Indian PC market unaffected
Interestingly, despite a significant increase in the sale of tablets, notebooks and laptops, the PC segment has registered a consistent year-on-year growth. As per a recent industry report by CyberMedia Research, sale of PCs is expected to accelerate by 14 per cent in 2012, leading to sales of 12.71 million units as against 11.15 million units in 2011. The report states that despite an increase in the marketshare of tablets, PCs continue to occupy Indian houses and offices. The study also points out that with nearly 10 million unit sales in 2010, the combined installed base of desktop and notebook PCs in India is estimated to have crossed 52 million units as of December 31, 2010.

Singh explained, “The PC is still a growing market and a lot of PC adoption is yet to be witnessed. IDC estimates that 346.2 million PCs were sold worldwide last year and the PC market will grow 9.3 per cent year-on-year in 2012. While certain western markets are reaching maturity in growth rates, emerging markets continue to grow very rapidly.” The current penetration of personal computers translates into one computer for every 25 Indians. This figure has doubled in the last four years. The report also claims that at the end of 2006, there was approximately one computer for every 50 Indians. Another argument that goes in favour of continued PC usage is under-penetration of computers globally and growing literacy in Third World nations. Currently, only 18 per cent of the world’s population uses a PC, and penetration of personal computers is expected to reach about 2 billion people in the next three years; the majority of this growth will come from rapidly developing countries.
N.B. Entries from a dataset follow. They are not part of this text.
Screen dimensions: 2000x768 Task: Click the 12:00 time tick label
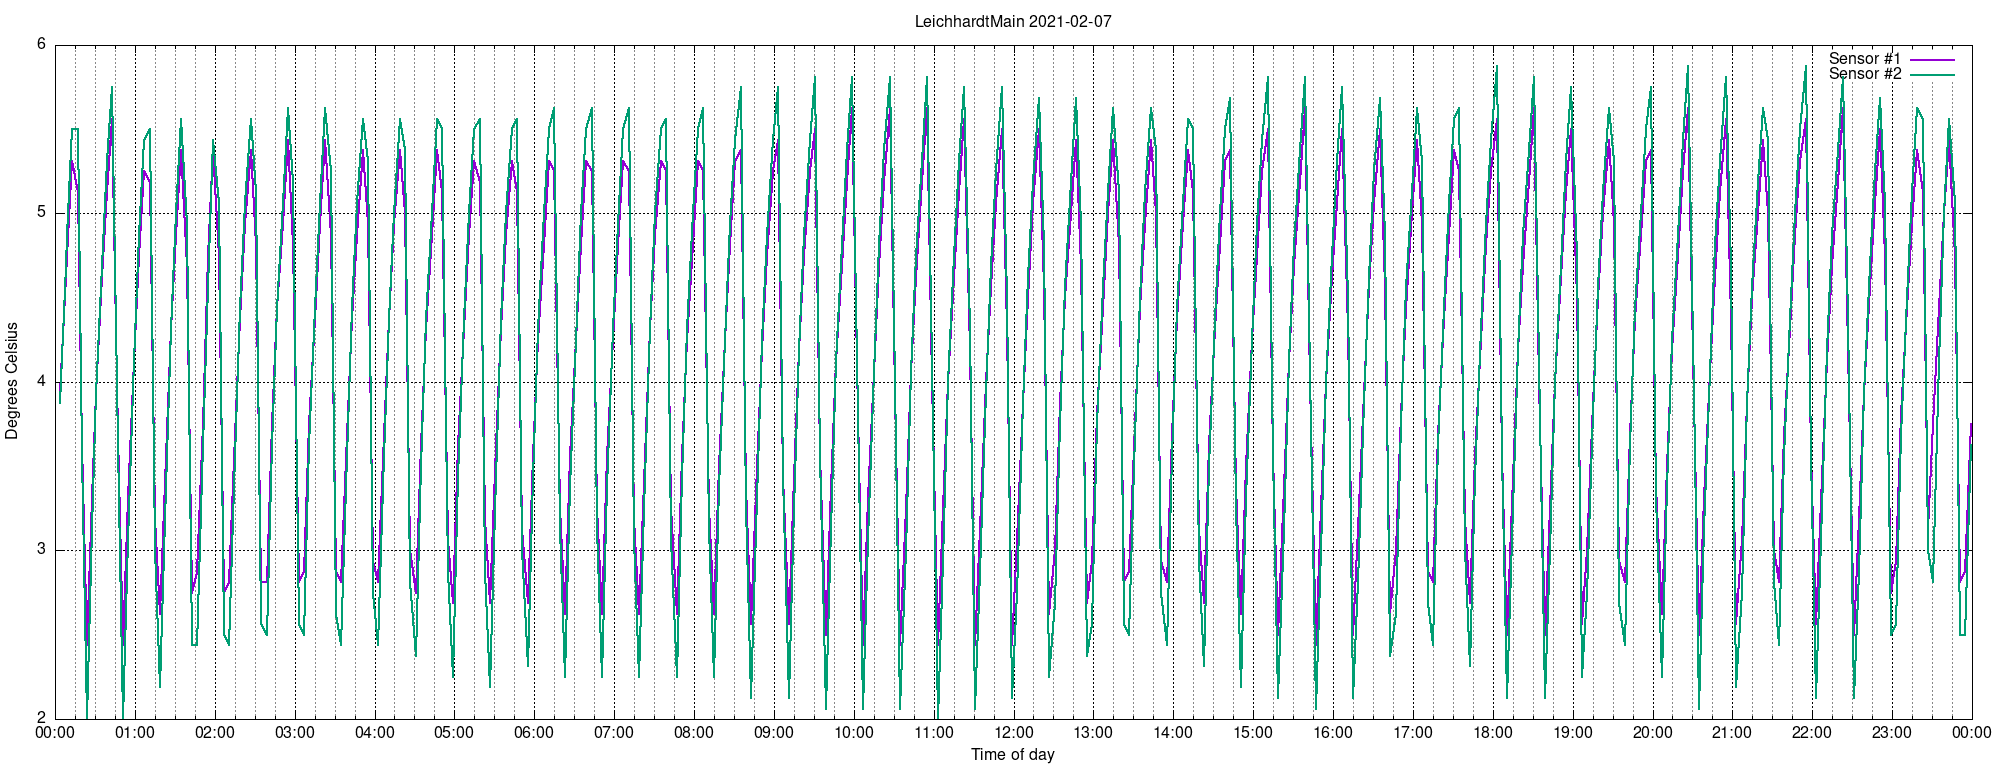coord(1013,733)
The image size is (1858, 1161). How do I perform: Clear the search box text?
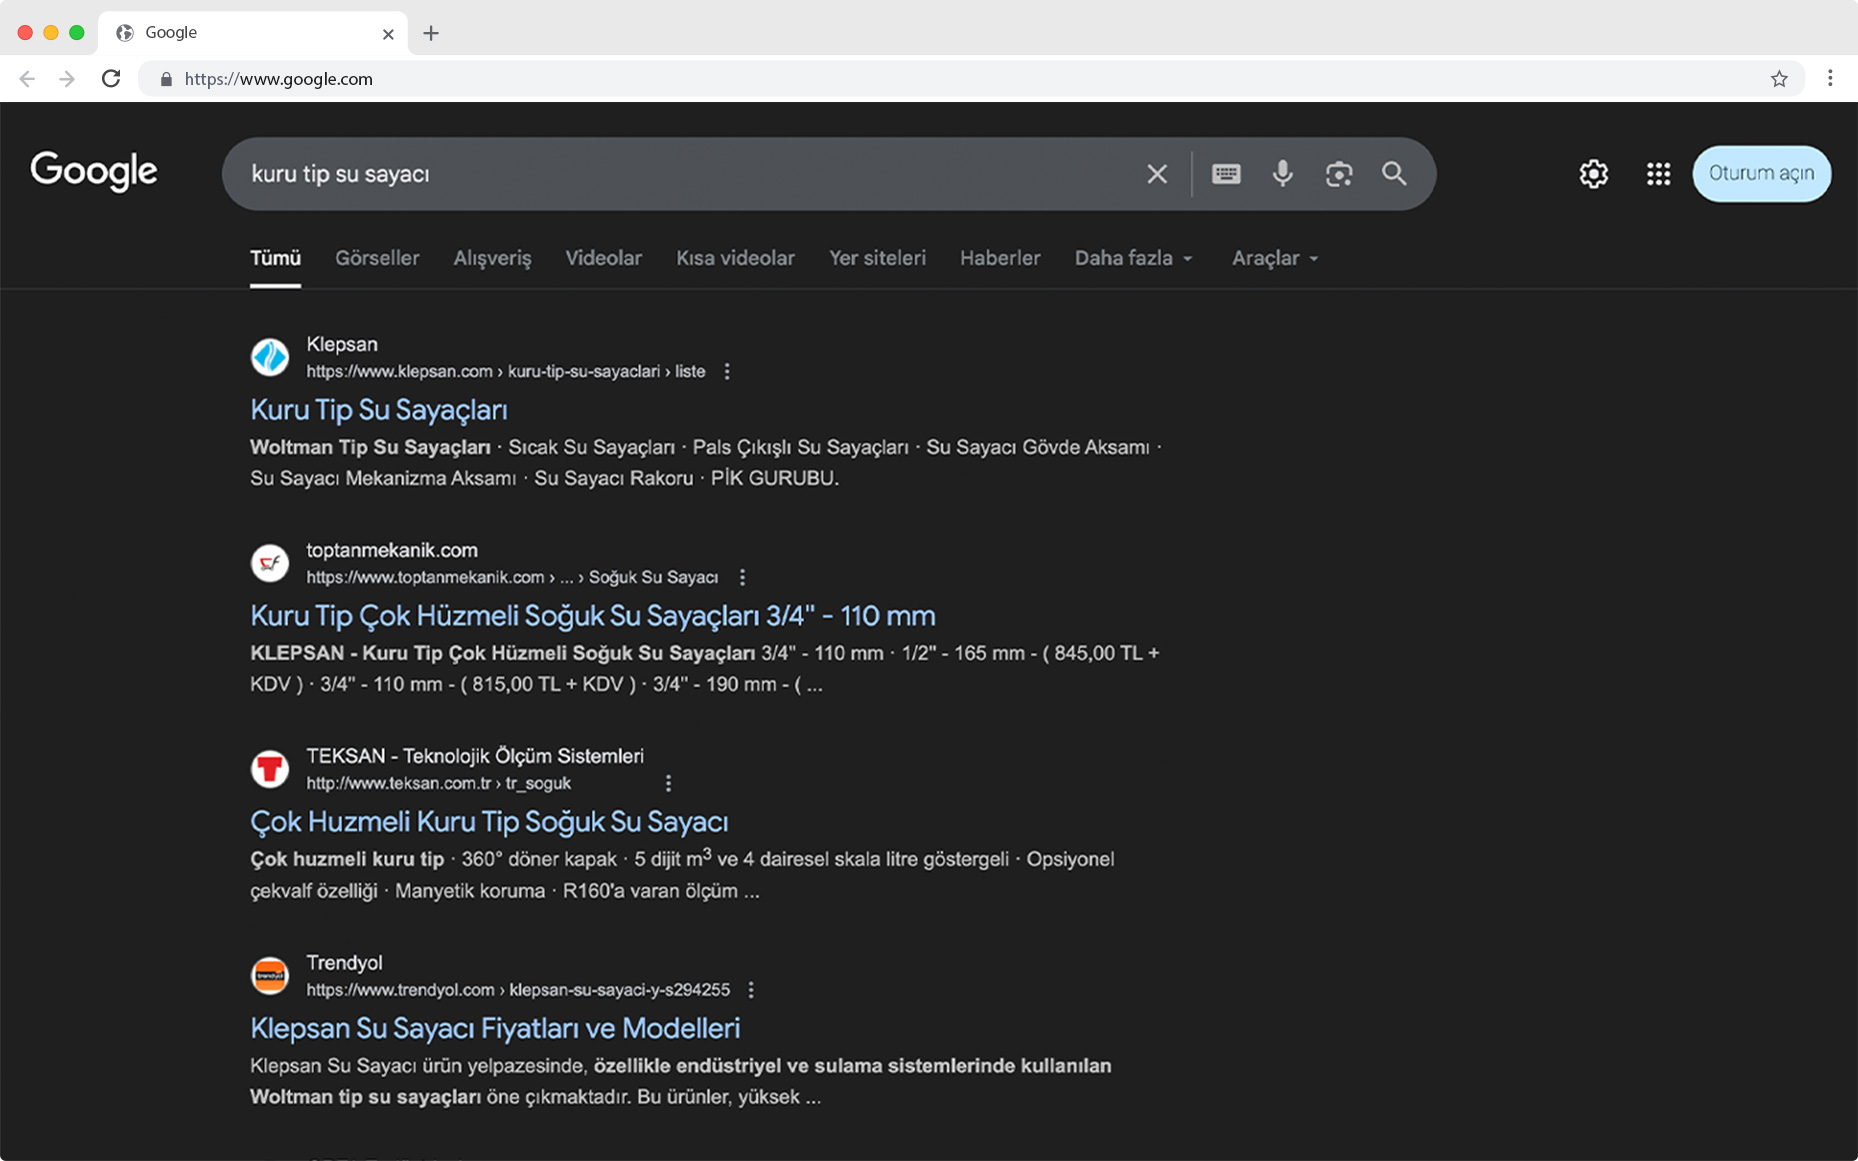pyautogui.click(x=1157, y=174)
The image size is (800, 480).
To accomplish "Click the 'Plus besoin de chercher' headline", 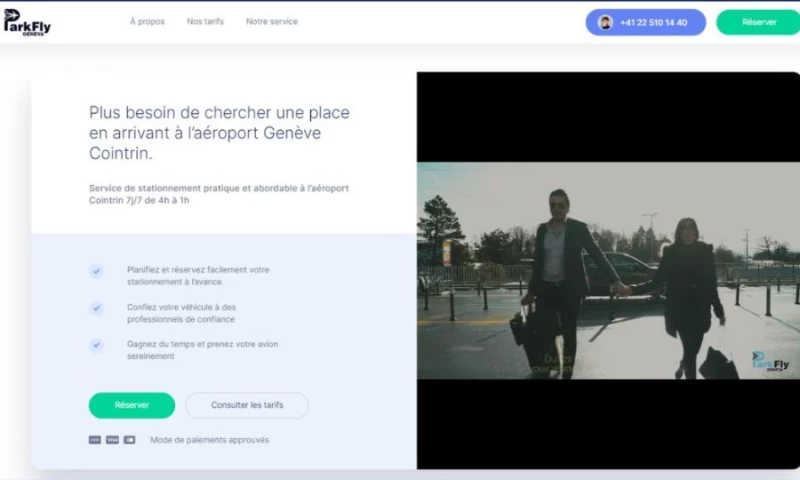I will coord(219,133).
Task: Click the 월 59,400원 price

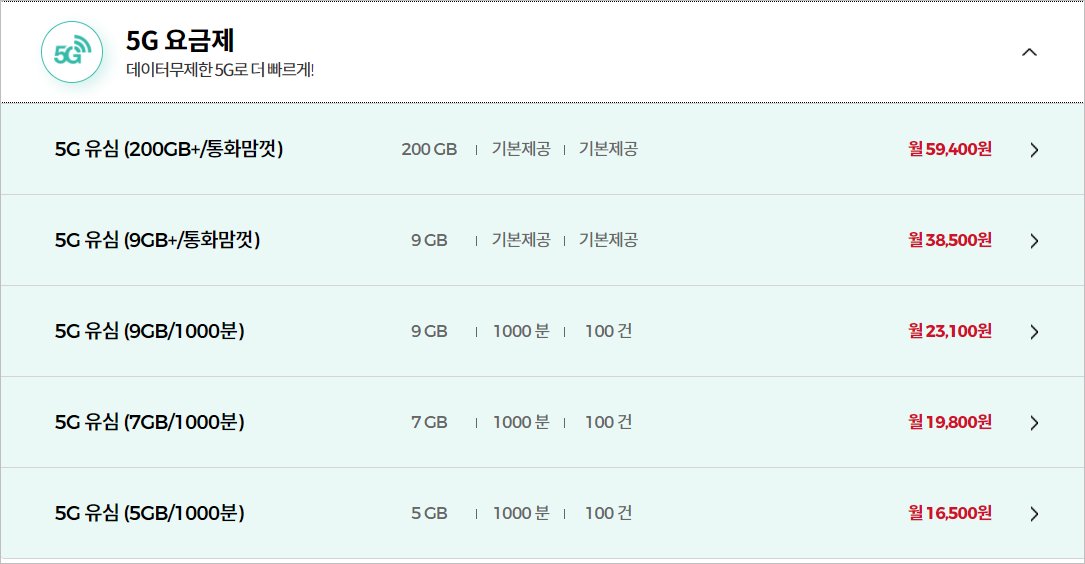Action: point(950,149)
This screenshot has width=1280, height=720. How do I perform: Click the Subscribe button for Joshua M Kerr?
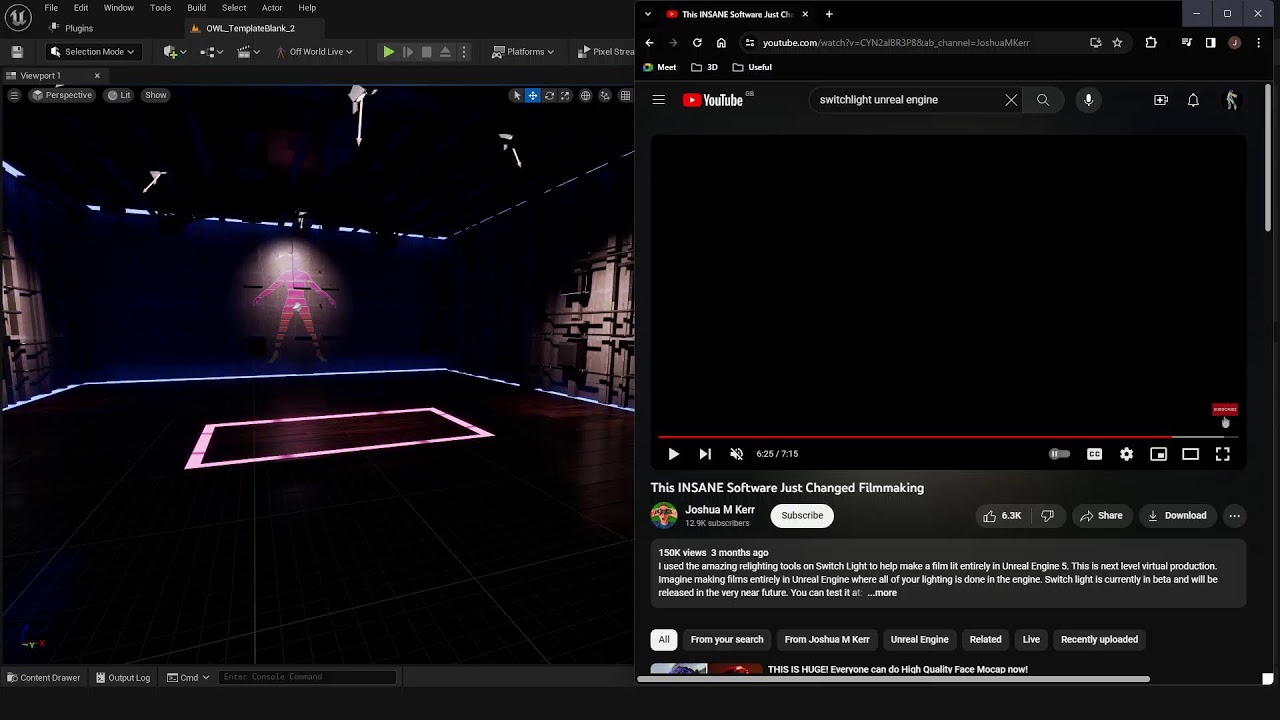[802, 515]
Tablets – personalising digital usage
While personal computers and laptops are input devices, tablets are increasingly becoming devices for personal experience, which positions them between mobile phones and computers. Advertisers, too, believe that while tablets are consumer-centric, computers are only devices meant for data consumption. Advent of affordable tablets has increased consumer affinity, coupled with their attractive multimedia format.

“The tablet is definitely reshaping the content consumption behaviour on the Internet. As opposed to laptops and PCs, the tablet is clearly a consumption device. One can have a magazine-like experience on a tablet, which opens up a lot of opportunities for publishers as well as advertisers,” said Nitin Mathur, Senior Director & Head of Marketing at Yahoo! India. The recent slash in tablet prices has also created unprecedented technology hype. Growth of any device is defined by its consumption pattern, which is ambiguous at present. But as the market matures and experiments with content on indigenous and global tablet devices, new means of marketing and advertising practices will emerge.